CGHE Working Paper 52 by Simon Marginson and Lili Yang compares Sinic and Anglo-American approaches to the role of higher education in generating public and common goods. It parallels the two higher education systems in the light of their political and educational cultures and their approaches to collectivism and individualism.
It outlines how the state in China is and always has been a comprehensive state, in contrast to the Anglo-American limited liberal state. In the Anglo-American countries economic policy has constructed a limited role for public goods so as to maximise the scope for the market economy. There is a growing emphasis on higher education as a private good.
Despite this, Anglo-American countries also practice a broader notion of ‘public’ based on communications and democratic inclusion in civil society and higher education as part of the civil order. Compared to the English-speaking countries, China’s political culture embodies larger potentials for collective ties, shared goods and state intervention in higher education, and a lesser role for higher education in fostering civil society.
There is a growing emphasis on the individual in Chinese culture, and Western influences in higher education are obvious.
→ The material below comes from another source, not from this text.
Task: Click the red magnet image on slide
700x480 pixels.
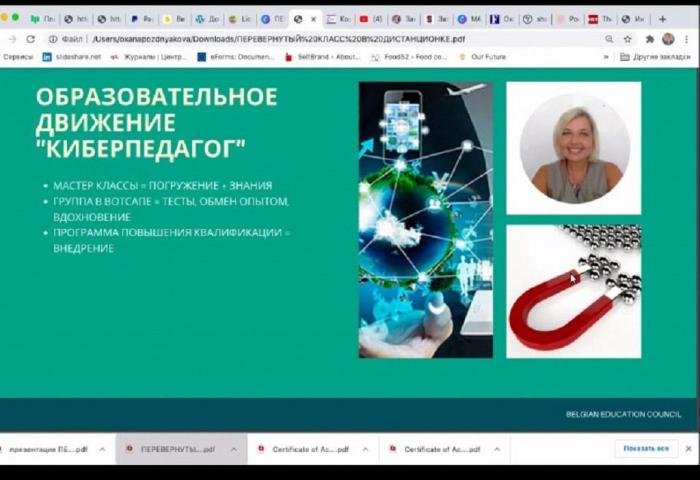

Chinese higher education is more influenced by Anglo-American ideas than vice versa. Many Chinese academics and students are bilingual. Historically, China has always had the capacity to take in foreign ideas and make them part of the mix.
The paper finds that nevertheless, Anglo-American and Sinic political cultures contrast greatly and this impacts the wider conversations and debates which inform the social nature and role of higher education. Though the two sets of higher education institutions have much in common, especially in the sciences, there are also deep underlying differences. Yet they share a common space in worldwide higher education.